Electronic waste is the worst waste to deal with. It is terrible for the environment. You can’t just put it in a recycling bin. And even if you do recycle it “properly,” much of it ends up in developing countries, poisoning people. But this pedal-powered prototype could make disposing of e-waste safer, easier, and cleaner.
Engineer Rachel Field saw firsthand how “recycling” can mean “people in countries poorer than the United States burning electronic waste to extract the metals.” She was visiting Accra, Ghana, and came across an e-waste dump, Fast Company says:
Field, a 22-year-old engineering graduate, was shocked. “Across from the market was housing, and the river was completely polluted. The impact on the site is pretty toxic, and people know that the air they are breathing is bad. But they’ve got to make a living.”

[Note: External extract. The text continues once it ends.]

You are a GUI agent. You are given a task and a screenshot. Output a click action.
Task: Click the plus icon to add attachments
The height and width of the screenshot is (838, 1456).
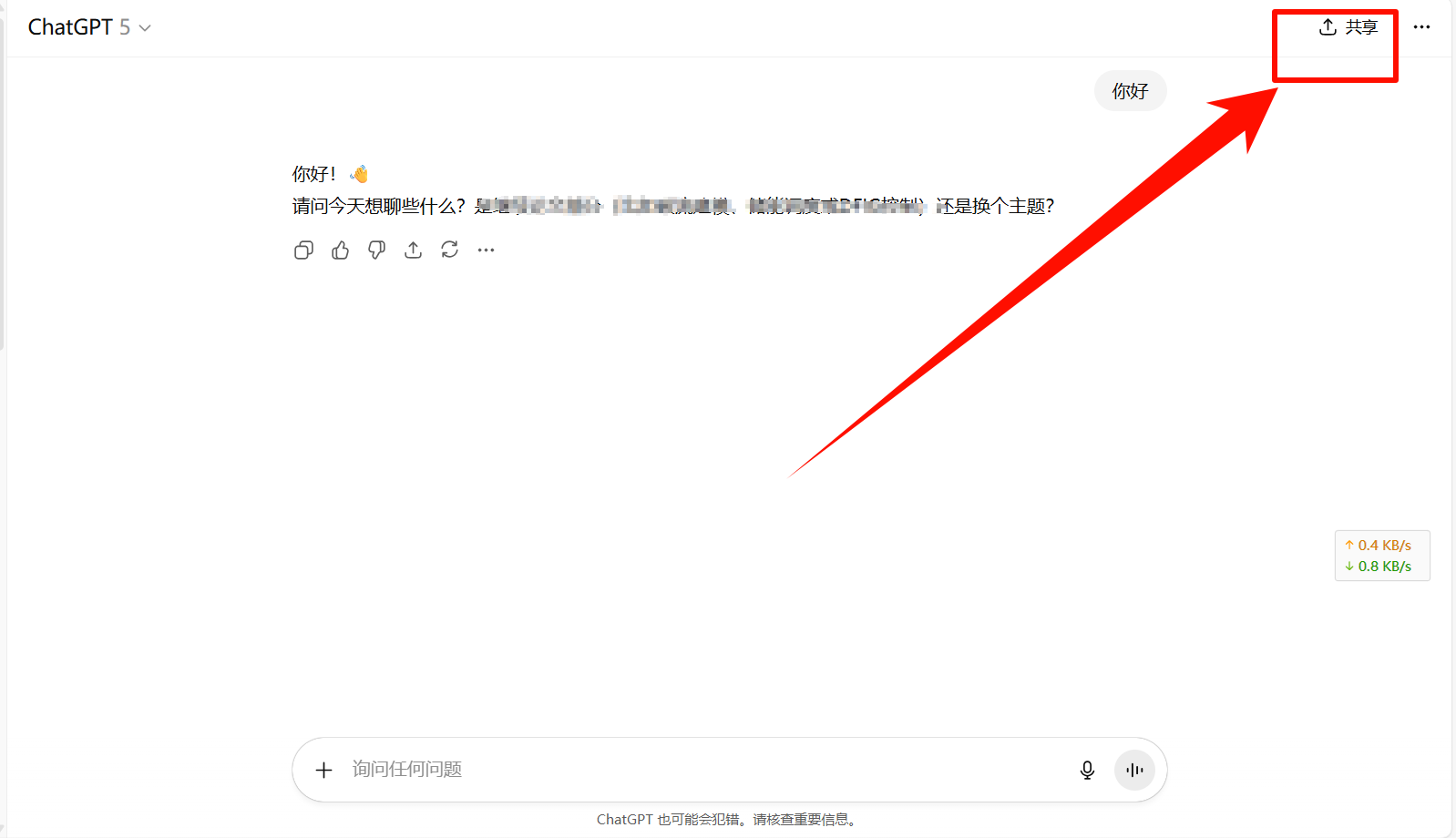point(323,771)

Now she’s working on a system, which she calls the Bicyclean, that would allow workers to extract the valuable part of e-waste without creating so much pollution. It’s basically a grinder, attached to a bike. Pedal the bike, and the grinder grinds up circuit boards. A magnet pulls the desirable metal parts out, and an electromagnetic current sweeps away the rest.

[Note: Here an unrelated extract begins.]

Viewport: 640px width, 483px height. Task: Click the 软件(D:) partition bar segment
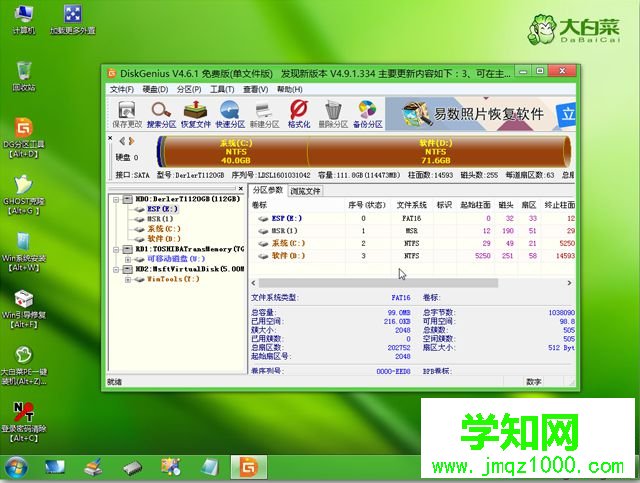pyautogui.click(x=440, y=152)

It’s just a prototype so far, and it’s not clear how expensive it would be to buy one of these. (E-waste recycling isn’t exactly known as a super-lucrative profession.) But it’s exactly the sort of simple solution that can make electronic recycling actually good for the planet and people, instead of just a convenient way to let rich people pretend they’re being responsible when they toss out their iPhone 4Ses and get a 5.